Forgiving doesn’t mean forgetting. Neither does it mean what happened is acceptable. It means that we have moved from the paralyzing place of total fear, through icy denial and fiery anger, into a space of releasing enough hate and guilt to be able to start to take back our power, and love ourselves again.
“When trust is broken from an assault of any type,” says Sharon Aden, lead counselor at Buncombe County’s Our VOICE, “the world becomes unsafe. People are unsafe. One has to get to the point where they understand the forgiveness is for themselves, to be able to let go, and accept the other person is human.”

Forgiveness is just one piece of the puzzle

In her work with Our VOICE, a non-profit agency offering support, advocacy and education to victims of sexual violence and human trafficking, Sharon has seen how forgiveness is a journey, not a destination, and says, “It’s never a ‘once and done’ thing. It’s a process. Some people are ready to start working on the trauma right after an incident. Others, like a child who was sexually traumatized, may have kept it secret for decades. Their readiness to work could depend on a person’s relationship with the perpetrator – a relative? A trusted family friend, coach, teacher or priest? All that plays into when and how healing can begin.

“At the time of trauma, our rational brain doesn’t function. The brain goes into fight, fright, or freeze mode. Feelings are activated SO strongly, and may get submerged. It might not be until later on that a smell or sound triggers a horrific memory. Some people might be triggered by a wall the same color as in the place where the trauma happened. The scent of aftershave might activate it, or glimpsing someone who has a resemblance.”

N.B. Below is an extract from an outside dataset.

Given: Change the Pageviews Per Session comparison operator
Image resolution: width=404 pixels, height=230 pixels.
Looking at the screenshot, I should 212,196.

Sharon Aden, lead counselor

Whatever activates a traumatic memory, Sharon offers tools to help people regain emotional balance. “When we’re triggered, we start shallow breathing. Take a deep breath in. Take a quick look at your surroundings. If you’re in a room with a picture, find five red things. Touch different textures in the room. All of these instantly ground us into the present. The trauma isn’t happening now.”
Sharon stresses that forgiveness does not diminish the atrocity of what happened. “Sexual abuse is a death in a way – a part of you dies. Your ideal of what life was going to be, all the hopes and dreams; those plans die. It’s a different world, and you have to figure out how you fit into it now.”
Forgiveness is just one piece of the puzzle, Sharon said. There are other layers of healing that are done when we move forward, towards our purpose.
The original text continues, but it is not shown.